▶ [Selected passage]

--- START ---

The formation of the government’s new Presidential Leadership Council in April 2022 last year was accompanied by Saudi Arabia and the United Arab Emirates announcing US$1 billion each in financial support for the government, which buoyed the exchange rates of both new and old rials. Riyadh and Abu Dhabi made the support conditional on the government and CBY-Aden carrying out institutional reforms, which heavily delayed its release.

Politicization of Letters of Credit

Prior to the conflict, Yemeni banks had been a primary means for traders to move money abroad to pay for vital imports – the country imported up to 90 percent of its food. De-risking measures by western financial institutions since the start of the conflict heavily constrained banks’ ability to facilitate international trade. They then sought to use Lebanese banks as an intermediary to connect to global financial networks, but this practice ended when Lebanon entered its own financial crisis in early 2020 and implemented capital controls, trapping hundreds of millions of dollars of Yemeni funds in the Lebanese financial system.[10]

During the conflict, contradictory policies have emerged in the regulation of Letters of Credit (LCs) for basic commodity import financing, and each central bank has sought to exploit its respective points of leverage. The CBY-Aden’s leverage is derived from its control over the country’s access to the Society for Worldwide Interbank Financial Telecommunications (SWIFT) network, its recognition by international financial institutions, and that it is the only central bank that can support banks in financing imports through its foreign currency reserves. Following the CBY split, the government cut off the CBY-Sana’a’s connection to SWIFT in November 2016, but the SWIFT network didn’t come online at the CBY-Aden until April 2017, resulting in a suspension of import financing and money transfers through the network.[11] In the spring of 2018, the CBY-Aden relaunched LCs, offering lines of credit drawn from a US$2 billion deposit it received from Saudi Arabia to help finance the import of essential food commodities and relieve downward pressure on the rial. However, the implementation mechanism that the CBY-Aden developed to utilize this new financial support involved complex requirements, the most prominent of which stipulated that only physical rials would be accepted as payment to access foreign currency funds.[12]

The Houthis’ leverage is derived from the fact that most banks continue to be headquartered in Sana’a and conduct most of their business in Houthi-controlled areas. The CBY-Sana’a pursued increasingly coercive measures to discourage and threaten companies and financial institutions from adhering to the CBY-Aden’s LC requirements. In November 2018 it mandated that banks use non-cash payments, such as checks and account transfers, to put up the necessary collateral to access funds from the Saudi deposit.

--- END ---

▶ [Given information]
--- START ---

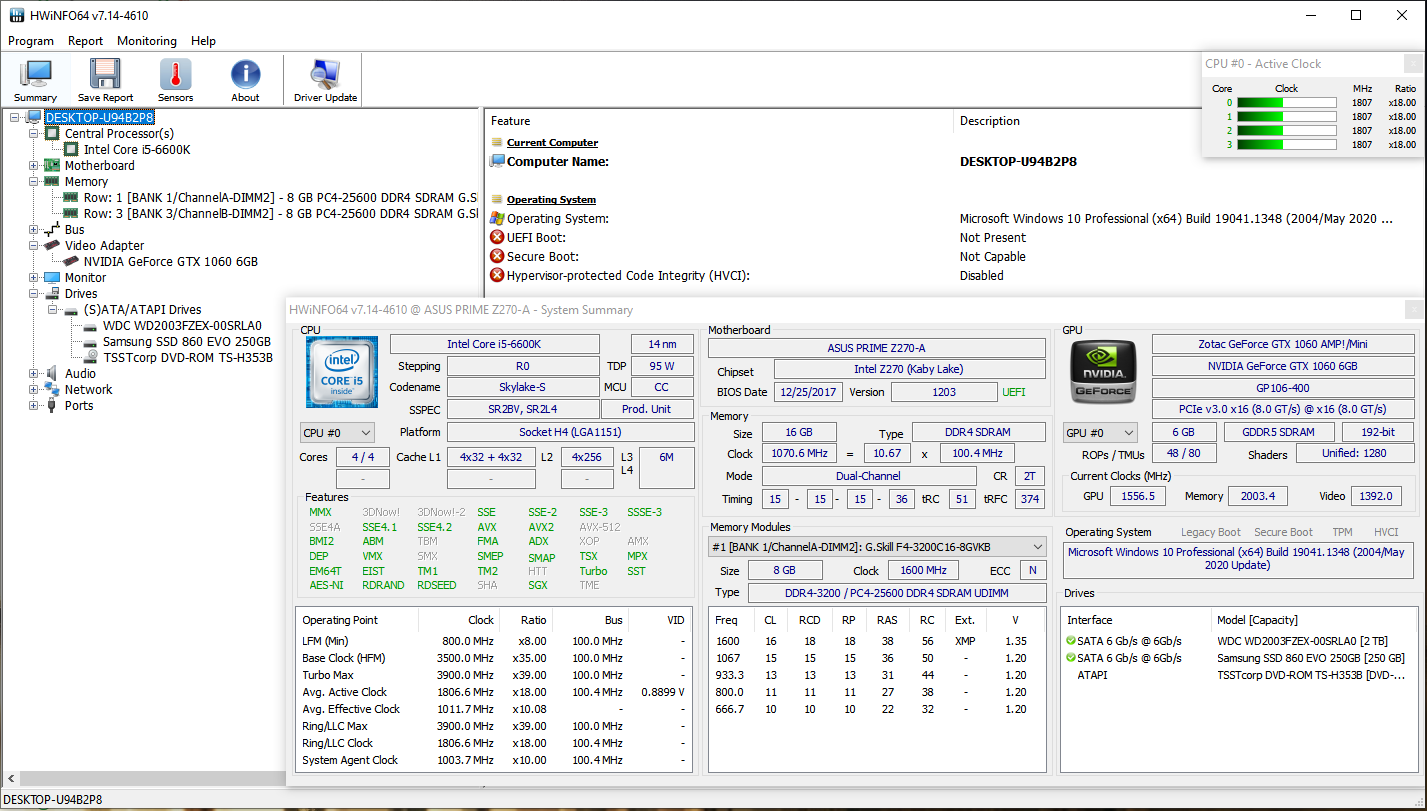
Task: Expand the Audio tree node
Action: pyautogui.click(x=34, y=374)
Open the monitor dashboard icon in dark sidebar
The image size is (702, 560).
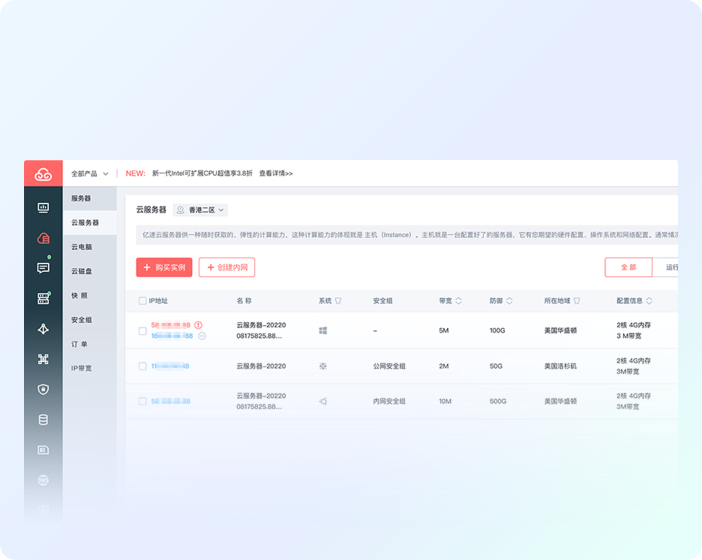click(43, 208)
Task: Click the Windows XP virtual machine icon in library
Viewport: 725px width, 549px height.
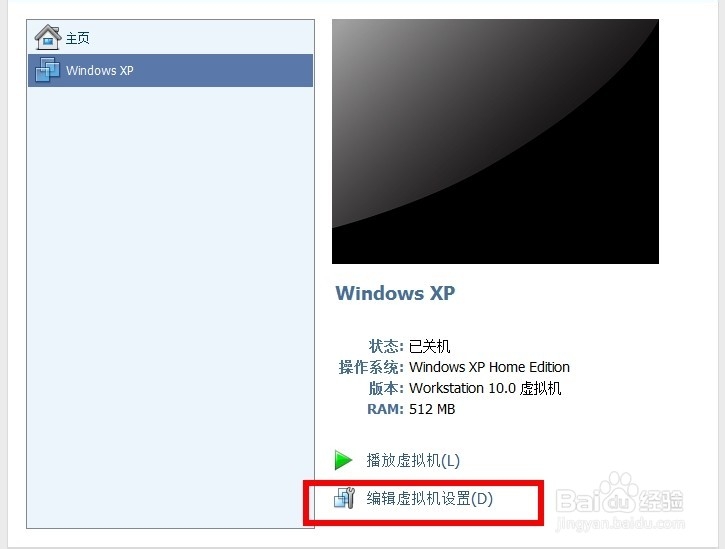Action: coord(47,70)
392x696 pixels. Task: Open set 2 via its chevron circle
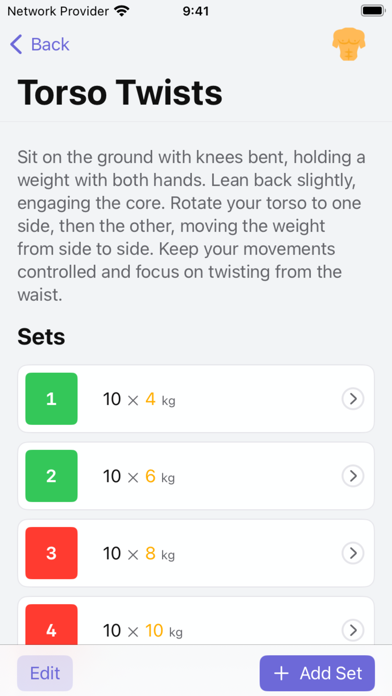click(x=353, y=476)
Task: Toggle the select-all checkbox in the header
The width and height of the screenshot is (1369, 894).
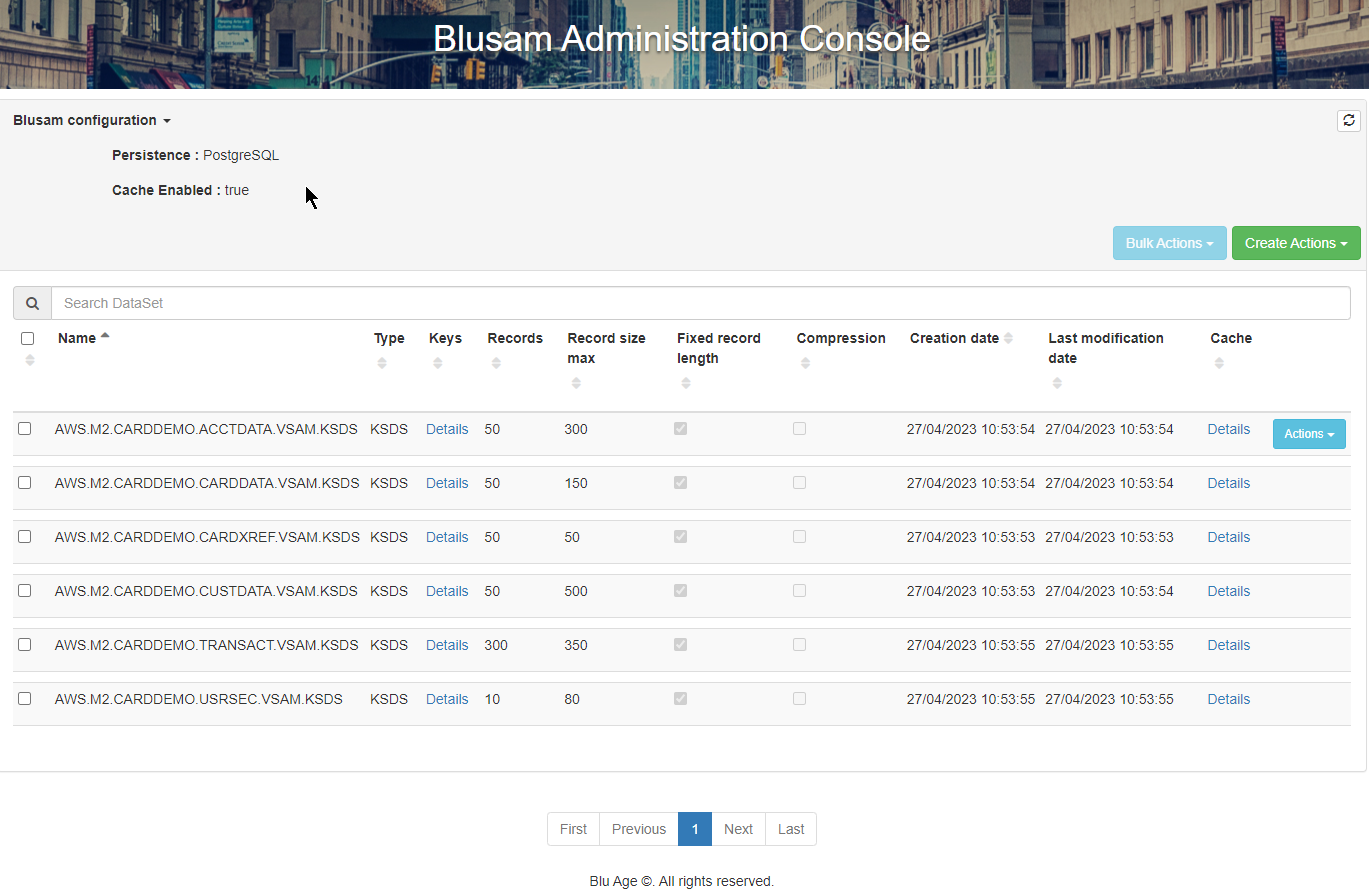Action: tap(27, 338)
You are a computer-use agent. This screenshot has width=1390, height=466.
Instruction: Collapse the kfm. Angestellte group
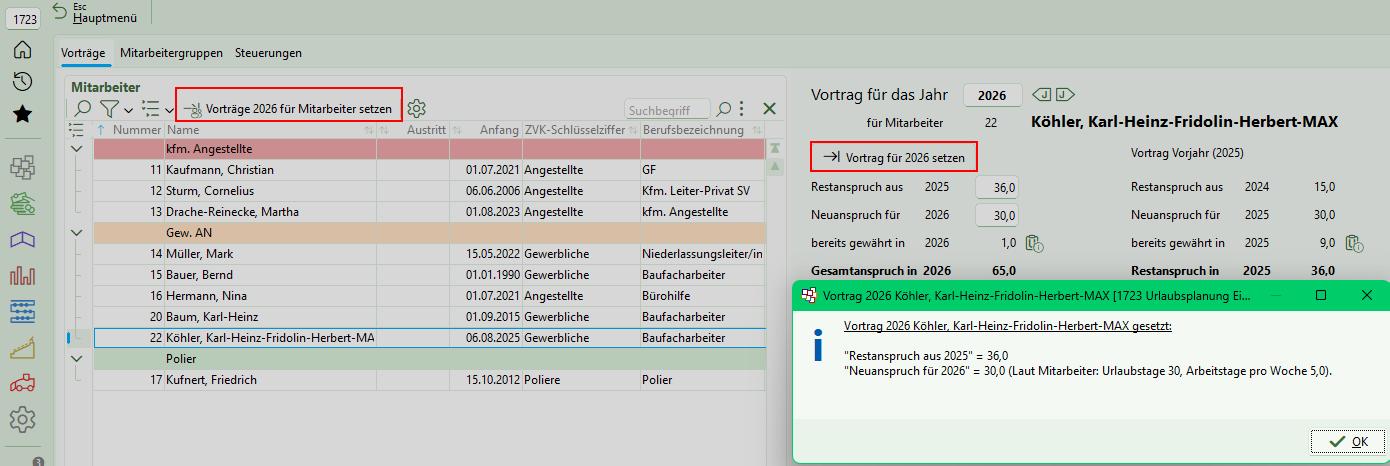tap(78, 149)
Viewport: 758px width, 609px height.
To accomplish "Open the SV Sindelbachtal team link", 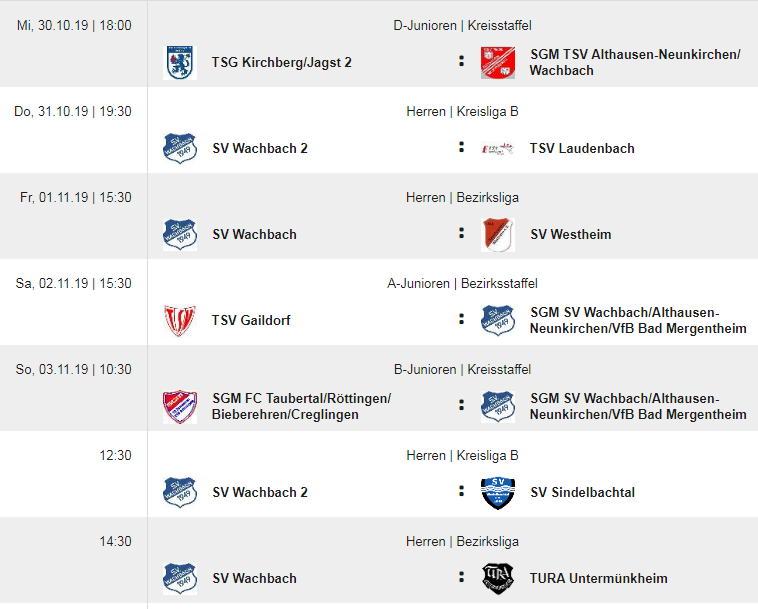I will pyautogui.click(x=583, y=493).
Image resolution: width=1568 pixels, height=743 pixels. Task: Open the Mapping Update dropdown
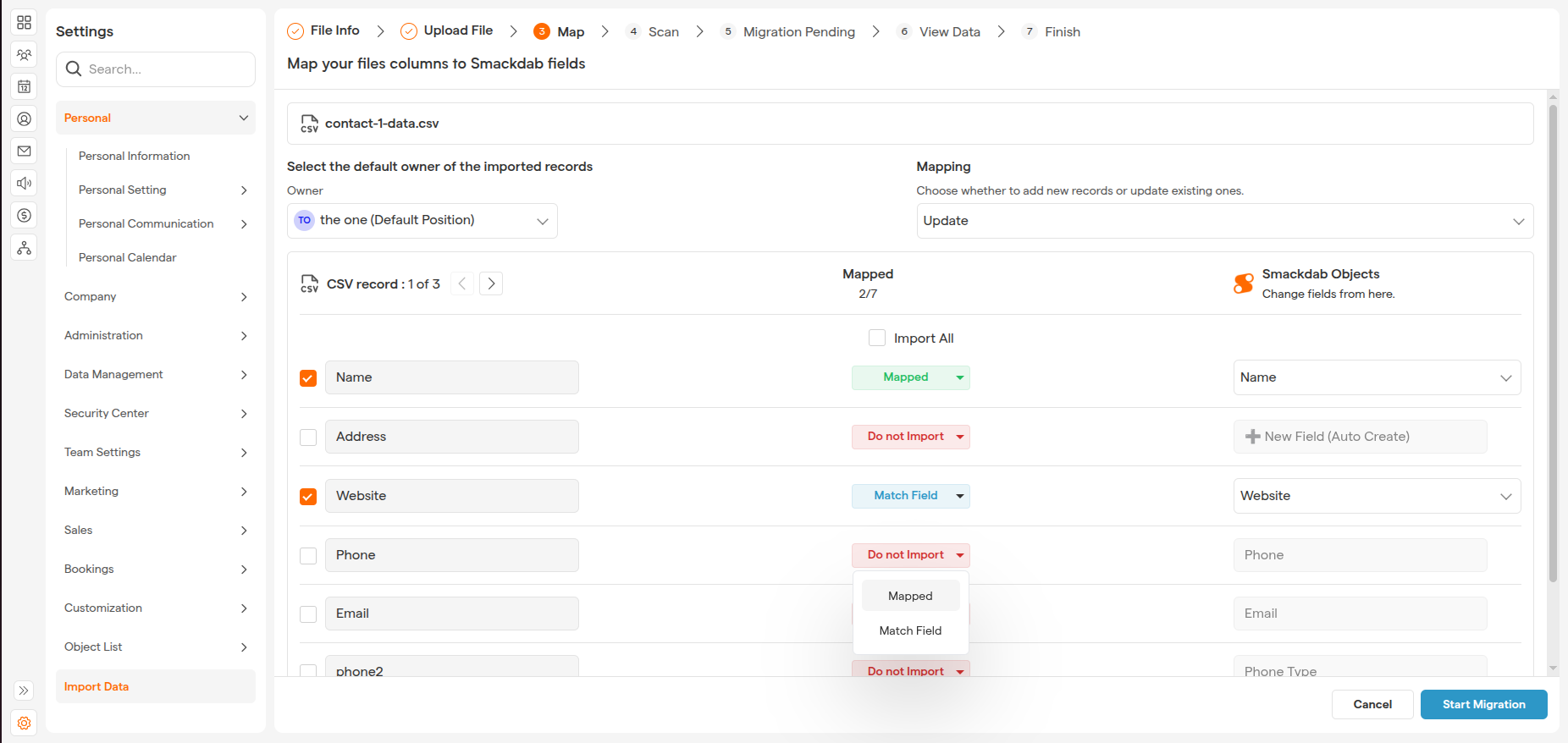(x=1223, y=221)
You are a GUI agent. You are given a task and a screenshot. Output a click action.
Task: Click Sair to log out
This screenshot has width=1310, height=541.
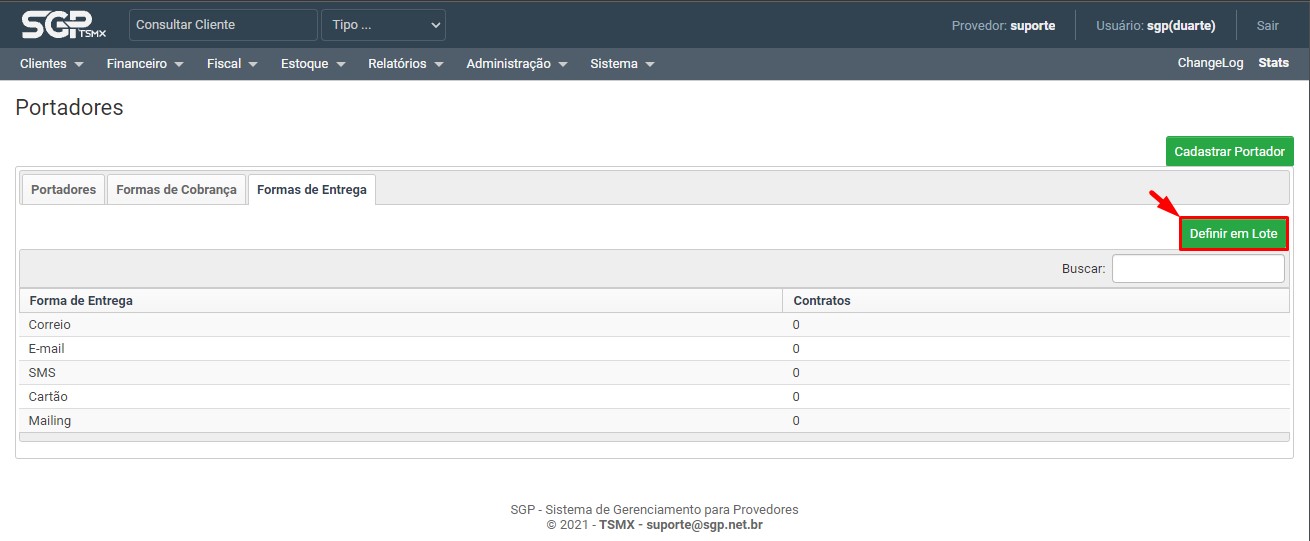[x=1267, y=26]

--- END ---

▶ [Exercise set]
#1 Decide whether each statement below agrees with the passage on Yemen's letters of credit. Answer yes or no for each, and quote the deciding words of the passage.
(a) The government cut off the CBY-Sana'a's connection to SWIFT in November 2016.
(b) In 2018 the CBY-Aden's lines of credit drew on a US$1 billion deposit from Saudi Arabia.
(c) Before the conflict, Yemen imported up to 90 percent of its food.
#2 Recast the paragraph beginning "Prior to the conflict" in the passage on Yemen's letters of credit as a bulleted list that keeps its main facts.
#3 Write a continuation of the passage on Yemen's rival central banks and letters of credit, starting after its final sentence.

▶ [Answers to the exercises]
#1
(a) Yes: "the government cut off the CBY-Sana’a’s connection to SWIFT in November 2016"
(b) No: "offering lines of credit drawn from a US$2 billion deposit it received from Saudi Arabia"
(c) Yes: "the country imported up to 90 percent of its food"

#2
- Before the conflict, Yemeni banks were a primary means for traders to move money abroad to pay for imports. Yemen imported up to 90 percent of its food.
- Since the conflict began, de-risking measures by western financial institutions have heavily constrained the banks' ability to facilitate international trade.
- The banks then used Lebanese banks as intermediaries to reach global financial networks.
- That practice ended in early 2020, when Lebanon entered its own financial crisis and imposed capital controls.
- Those controls trapped hundreds of millions of dollars of Yemeni funds in the Lebanese financial system.

#3
The battle for control and oversight of banking sector operations, including the regulation of banks’ participation in the CBY-Aden LC scheme, has further escalated since the launch of the CBY-Aden’s foreign currency auctions. In July 2022, the CBY-Aden began talks with foreign banks, including Saudi and UAE correspondent banks, and subsequently demanded Yemeni banks connect to SWIFT Scope[13] by mid-January.[14] All Yemeni banks except three met the new mandate and were connected to SWIFT Scope. The de facto authorities in Sana’a allowed this to happen because without SWIFT Scope, banks would be completely isolated from the global financial system and unable to facilitate international trade, including imports, or to conduct any overseas financial transactions.

In November 2022, the CBY-Aden mandated that banks participating in the auctions share operations data to ensure compliance with Anti-Money Laundering/Combating the Financing of Terrorism (AML/CFT) statutes; a condition for accessing US$300 million in Special Drawing Rights from the International Monetary Fund (IMF).[15] As part of the arrangement, the United States Federal Reserve would exchange the SDR for US dollars and deposit the funds in the CBY-Aden’s account at the Fed.[16] Furthermore, the Fed required that any bank participating in the auctions should be subject to a CBY-Aden assessment every six months to certify their compliance with AML-CTF statutes.[17] For the CBY-Aden to do so, the banks would have to share operations data.

The requirement for banks to share data related to operations conducted locally has perpetuated a new battleground in the economic war. Houthi authorities warned banks against sharing information with CBY-Aden. In early November, both CBY branches started circulating divergent lists of banks subject to their supervision, while threatening those classified as non-compliant with punitive measures. In mid-January 2023, Houthi authorities issued new directives prohibiting commercial traders in their areas from conducting financial transactions with four local banks, three of which are headquartered in Aden, and banned them from receiving FX originating from CBY-Aden foreign currency auctions,[18] creating a de facto geographical division over the LC scheme. A few days later, the CBY-Sana’a escalated the battle, issuing a circular to prevent banks and commercial importers from participating in the CBY-Aden auctions, claiming this was vital to prevent the smuggling of hard currency from Houthi to government-controlled regions and address a critical shortage of liquidity there.[19] Since the end of last year, banks participating in the CBY-Aden’s auctions and LC scheme have had the opportunity to receive certificates, signed by the CBY-Aden and under the Fed’s guidance, to show their compliance with AML-CTF statutes. These certificates are important for Yemeni banks to improve their capacity to deal with foreign correspondent banks and function with limited restrictions in the global financial system. However, the coercive measures adopted by the Sana’a-based authorities to prevent Yemeni banks and commercial importers from participating in the CBY-Aden’s auctions complicate how Yemeni banks function in the global financial system and deepen their vulnerability to risks related to noncompliance.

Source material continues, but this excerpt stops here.